Dataset excerpts:

· · ·

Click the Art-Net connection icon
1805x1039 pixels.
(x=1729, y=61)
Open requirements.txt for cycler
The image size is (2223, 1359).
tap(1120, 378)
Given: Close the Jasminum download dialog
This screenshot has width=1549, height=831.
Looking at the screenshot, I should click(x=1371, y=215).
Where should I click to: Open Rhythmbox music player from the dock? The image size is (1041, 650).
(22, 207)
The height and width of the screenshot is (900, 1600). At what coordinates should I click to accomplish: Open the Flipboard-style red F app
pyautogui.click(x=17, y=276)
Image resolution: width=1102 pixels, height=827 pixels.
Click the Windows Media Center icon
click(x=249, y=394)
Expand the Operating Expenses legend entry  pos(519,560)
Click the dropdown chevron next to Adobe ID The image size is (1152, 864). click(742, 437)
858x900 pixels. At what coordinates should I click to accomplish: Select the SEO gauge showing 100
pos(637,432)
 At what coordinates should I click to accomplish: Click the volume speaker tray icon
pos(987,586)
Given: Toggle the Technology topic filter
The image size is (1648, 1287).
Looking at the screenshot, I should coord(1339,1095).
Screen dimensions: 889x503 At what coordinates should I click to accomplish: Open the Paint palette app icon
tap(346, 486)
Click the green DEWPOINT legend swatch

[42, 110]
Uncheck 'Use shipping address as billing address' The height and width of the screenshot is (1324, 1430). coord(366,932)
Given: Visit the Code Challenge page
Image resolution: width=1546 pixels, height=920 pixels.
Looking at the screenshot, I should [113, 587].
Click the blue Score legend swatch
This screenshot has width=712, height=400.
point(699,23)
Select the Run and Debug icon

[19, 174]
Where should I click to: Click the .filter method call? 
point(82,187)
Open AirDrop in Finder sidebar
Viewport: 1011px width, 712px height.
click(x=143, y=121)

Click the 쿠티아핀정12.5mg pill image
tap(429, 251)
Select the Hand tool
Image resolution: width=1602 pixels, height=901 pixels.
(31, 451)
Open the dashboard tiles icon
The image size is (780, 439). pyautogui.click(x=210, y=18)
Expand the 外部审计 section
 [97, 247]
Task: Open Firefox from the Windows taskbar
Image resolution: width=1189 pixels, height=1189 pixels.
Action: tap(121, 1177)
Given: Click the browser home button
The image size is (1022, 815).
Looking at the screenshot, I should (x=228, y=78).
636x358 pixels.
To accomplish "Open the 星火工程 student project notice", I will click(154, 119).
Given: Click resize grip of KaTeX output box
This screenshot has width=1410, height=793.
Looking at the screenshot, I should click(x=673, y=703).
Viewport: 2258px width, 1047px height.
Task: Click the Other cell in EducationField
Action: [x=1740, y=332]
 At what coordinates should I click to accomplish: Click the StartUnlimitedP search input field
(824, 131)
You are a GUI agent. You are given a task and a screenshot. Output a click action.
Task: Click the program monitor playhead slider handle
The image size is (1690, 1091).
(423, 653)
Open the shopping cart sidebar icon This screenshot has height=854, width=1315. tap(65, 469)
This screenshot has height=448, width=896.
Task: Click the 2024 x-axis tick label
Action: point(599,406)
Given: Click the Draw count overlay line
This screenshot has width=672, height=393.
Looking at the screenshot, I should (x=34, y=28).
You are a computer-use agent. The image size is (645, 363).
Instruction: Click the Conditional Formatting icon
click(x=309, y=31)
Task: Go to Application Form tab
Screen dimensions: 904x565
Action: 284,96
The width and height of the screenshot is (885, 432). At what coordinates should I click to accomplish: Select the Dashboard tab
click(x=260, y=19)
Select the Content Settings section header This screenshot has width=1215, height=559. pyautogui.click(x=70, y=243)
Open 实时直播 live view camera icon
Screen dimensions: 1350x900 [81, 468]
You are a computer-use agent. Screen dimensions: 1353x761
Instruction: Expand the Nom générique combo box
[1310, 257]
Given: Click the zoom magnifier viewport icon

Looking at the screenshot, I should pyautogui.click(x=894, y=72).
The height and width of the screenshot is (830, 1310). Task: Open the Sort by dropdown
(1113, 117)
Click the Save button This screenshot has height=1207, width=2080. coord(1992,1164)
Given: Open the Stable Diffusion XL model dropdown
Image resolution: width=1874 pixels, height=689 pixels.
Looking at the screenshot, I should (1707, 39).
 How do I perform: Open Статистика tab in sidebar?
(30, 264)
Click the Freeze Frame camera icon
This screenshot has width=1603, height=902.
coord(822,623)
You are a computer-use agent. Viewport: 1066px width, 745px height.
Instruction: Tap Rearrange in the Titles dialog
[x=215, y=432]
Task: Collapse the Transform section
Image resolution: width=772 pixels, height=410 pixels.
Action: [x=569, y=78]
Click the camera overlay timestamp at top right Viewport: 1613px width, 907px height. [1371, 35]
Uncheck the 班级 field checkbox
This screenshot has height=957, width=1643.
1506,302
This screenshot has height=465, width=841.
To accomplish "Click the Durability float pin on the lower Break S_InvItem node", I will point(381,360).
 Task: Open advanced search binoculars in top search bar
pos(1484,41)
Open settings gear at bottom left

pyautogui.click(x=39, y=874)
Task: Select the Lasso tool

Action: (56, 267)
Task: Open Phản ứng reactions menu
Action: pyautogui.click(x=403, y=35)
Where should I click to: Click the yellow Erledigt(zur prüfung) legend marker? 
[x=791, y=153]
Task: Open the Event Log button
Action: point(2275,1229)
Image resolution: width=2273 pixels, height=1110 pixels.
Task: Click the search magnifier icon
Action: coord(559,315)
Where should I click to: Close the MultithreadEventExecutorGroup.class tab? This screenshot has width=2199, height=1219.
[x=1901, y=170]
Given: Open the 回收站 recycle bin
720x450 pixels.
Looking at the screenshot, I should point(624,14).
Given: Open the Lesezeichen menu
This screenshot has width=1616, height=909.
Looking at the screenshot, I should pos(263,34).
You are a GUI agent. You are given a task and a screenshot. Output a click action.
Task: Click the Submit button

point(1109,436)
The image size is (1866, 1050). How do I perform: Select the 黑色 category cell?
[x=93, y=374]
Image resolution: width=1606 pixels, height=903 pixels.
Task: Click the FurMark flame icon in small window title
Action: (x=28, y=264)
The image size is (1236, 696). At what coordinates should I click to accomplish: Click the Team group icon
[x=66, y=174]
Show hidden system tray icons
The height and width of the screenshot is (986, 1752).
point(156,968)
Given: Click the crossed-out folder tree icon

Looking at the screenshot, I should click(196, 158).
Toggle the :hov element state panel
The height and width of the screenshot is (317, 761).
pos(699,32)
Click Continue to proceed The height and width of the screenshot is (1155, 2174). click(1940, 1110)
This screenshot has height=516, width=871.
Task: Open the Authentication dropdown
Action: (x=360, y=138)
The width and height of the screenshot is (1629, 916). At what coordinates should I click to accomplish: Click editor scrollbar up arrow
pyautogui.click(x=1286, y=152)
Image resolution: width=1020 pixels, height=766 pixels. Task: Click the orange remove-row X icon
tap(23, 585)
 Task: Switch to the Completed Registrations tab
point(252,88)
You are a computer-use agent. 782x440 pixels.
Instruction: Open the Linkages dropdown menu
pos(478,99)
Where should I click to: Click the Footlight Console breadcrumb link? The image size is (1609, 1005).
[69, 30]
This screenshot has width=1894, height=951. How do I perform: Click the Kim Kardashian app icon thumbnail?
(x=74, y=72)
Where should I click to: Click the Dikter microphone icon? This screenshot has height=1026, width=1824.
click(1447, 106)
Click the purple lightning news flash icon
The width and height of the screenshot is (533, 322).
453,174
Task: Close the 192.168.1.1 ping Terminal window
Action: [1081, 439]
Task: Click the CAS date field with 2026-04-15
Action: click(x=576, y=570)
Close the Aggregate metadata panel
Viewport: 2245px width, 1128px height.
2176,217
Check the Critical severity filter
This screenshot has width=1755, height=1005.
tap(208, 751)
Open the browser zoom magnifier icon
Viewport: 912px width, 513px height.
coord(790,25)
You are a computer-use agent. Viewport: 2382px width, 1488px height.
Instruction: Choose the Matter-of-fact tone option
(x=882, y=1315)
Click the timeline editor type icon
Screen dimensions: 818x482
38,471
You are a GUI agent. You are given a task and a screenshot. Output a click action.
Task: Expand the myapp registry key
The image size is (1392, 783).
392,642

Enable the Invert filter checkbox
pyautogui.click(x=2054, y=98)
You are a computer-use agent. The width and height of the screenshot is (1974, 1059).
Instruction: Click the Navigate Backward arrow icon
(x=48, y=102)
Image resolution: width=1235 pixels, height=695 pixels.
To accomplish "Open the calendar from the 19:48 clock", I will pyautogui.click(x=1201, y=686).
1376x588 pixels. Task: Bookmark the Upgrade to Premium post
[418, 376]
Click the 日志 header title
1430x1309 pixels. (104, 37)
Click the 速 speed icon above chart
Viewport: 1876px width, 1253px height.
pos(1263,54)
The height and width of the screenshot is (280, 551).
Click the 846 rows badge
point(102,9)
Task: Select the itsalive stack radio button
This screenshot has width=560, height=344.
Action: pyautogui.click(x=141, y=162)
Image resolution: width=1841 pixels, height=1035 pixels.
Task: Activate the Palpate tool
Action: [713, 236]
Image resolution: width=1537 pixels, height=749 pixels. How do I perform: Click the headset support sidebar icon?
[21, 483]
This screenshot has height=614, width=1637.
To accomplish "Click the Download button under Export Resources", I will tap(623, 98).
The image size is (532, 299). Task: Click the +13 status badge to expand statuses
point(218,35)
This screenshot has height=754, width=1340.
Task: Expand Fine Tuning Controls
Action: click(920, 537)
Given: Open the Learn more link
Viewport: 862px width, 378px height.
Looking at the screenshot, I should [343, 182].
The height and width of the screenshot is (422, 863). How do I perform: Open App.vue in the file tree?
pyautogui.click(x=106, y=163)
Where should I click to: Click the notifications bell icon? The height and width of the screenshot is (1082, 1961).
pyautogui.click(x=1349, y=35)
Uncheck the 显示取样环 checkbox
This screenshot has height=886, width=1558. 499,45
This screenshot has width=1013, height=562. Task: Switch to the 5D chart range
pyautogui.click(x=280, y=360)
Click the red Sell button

· · ·

Your assignment: Check each line of the data for "will". Copy the lines where it turns up.

Written answer:
To accomplish "Open the 星火工程 student project notice", I will click(154, 119).
To accomplish "Click the Durability float pin on the lower Break S_InvItem node", I will point(381,360).
To accomplish "Open the calendar from the 19:48 clock", I will pyautogui.click(x=1201, y=686).
To accomplish "Click the Download button under Export Resources", I will tap(623, 98).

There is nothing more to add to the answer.